I am doing ETL for log files into a PostgreSQL database, and want to learn more about the various approaches used to optimize performance of loading data into a simple star schema.

To put the question in context, here's an overview of what I do currently:

  1. Drop all foreign key and unique constraints
  2. Import the data (~100 million records)
  3. Re-create the constraints and run analyze on the fact table.

Importing the data is done by loading from files. For each file:

1) Load the data from into a temporary table using COPY (the PostgreSQL bulk upload tool)

2) Update each of the 9 dimension tables with any new data using an insert for each such as:

INSERT INTO host (name)
SELECT DISTINCT host_name FROM temp_table
EXCEPT
SELECT name FROM host;
ANALYZE host;

The analyze is run at the end of the INSERT with the idea of keeping the statistics up to date over the course of tens of millions of updates (Is this advisable or necessary? At minimum it does not seem to significantly reduce performance).

3) The fact table is then updated with an unholy 9-way join:

INSERT INTO event (time, status, fk_host, fk_etype, ... ) 
SELECT t.time, t.status, host.id, etype.id ... 
FROM temp_table as t 
JOIN host ON t.host_name = host.name
JOIN url ON t.etype = etype.name
... and 7 more joins, one for each dimension table

Are there better approaches I'm overlooking?

A: 

During stage 2 you know the primary key of each dimension you're inserting data into (after you've inserted it), but you're throwing this information away and rediscovering it in stage 3 with your "unholy" 9-way join.

Instead I'd recommend creating one sproc to insert into your fact table; e.g. insertXXXFact(...), which calls a number of other sprocs (one per dimension) following the naming convention getOrInsertXXXDim, where XXX is the dimension in question. Each of these sprocs will either look-up or insert a new row for the given dimension (thus ensuring referential integrity), and should return the primary key of the dimension your fact table should reference. This will significantly reduce the work you need to do in stage 3, which is now reduced to a call of the form insert into XXXFact values (DimPKey1, DimPKey2, ... etc.)
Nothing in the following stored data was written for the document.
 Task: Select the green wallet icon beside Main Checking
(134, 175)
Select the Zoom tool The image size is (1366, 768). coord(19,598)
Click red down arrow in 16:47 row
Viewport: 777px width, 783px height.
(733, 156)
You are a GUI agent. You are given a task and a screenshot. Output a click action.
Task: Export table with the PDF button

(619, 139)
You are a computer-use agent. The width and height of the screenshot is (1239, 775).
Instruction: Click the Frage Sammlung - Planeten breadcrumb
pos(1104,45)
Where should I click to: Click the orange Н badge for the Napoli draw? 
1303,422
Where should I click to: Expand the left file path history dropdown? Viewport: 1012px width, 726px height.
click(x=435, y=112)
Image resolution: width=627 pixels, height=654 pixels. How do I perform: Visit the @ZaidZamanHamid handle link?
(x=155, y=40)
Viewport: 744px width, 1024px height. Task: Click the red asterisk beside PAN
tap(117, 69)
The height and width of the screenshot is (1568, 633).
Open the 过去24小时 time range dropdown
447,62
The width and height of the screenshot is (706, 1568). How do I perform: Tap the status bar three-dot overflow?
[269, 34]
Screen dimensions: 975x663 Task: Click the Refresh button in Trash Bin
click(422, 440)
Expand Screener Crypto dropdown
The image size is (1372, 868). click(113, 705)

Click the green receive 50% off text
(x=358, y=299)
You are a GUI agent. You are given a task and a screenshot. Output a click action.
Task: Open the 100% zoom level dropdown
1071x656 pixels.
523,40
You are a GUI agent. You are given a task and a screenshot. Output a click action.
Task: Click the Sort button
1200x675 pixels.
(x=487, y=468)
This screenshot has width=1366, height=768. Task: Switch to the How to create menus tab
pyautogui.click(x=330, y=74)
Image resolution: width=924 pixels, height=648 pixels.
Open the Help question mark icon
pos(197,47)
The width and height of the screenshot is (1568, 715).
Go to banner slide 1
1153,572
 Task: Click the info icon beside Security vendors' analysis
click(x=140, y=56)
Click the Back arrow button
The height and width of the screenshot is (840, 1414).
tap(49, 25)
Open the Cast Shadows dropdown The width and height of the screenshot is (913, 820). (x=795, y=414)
The approach we've adopted in our getOrInsertXXX sprocs is to insert a dummy value if one is not available and have a separate cleanse process to identify and enrich these values later on.

Adamski
I agree in principle, but when I tried that approach, I found it to be 50% slower on average. It looks like the caching of the dimension tables combined with doing everything as bulk operations (rather than individual selects/inserts) is faster.
Rob
@Rob: That's interesting as it's an approach that's worked for me in the past. BTW I cannot believe this answer was downvoted without any comment whatsoever!
Adamski
+1  A: 

I've tried several different approaches to trying to normalize the data incoming from a source as such and generally I've found the approach you're using now to be my choice. Its easy to follow and minor changes stay minor. Trying to return the generated id from one of the dimension tables during stage 2 only complicated things and usually generates far too many small queries to be efficient for large data sets. Postgres should be very efficient with your "unholy join" in modern versions and using "select distinct except select" works well for me. Other folks may know better, but I've found your current method to be my perferred method.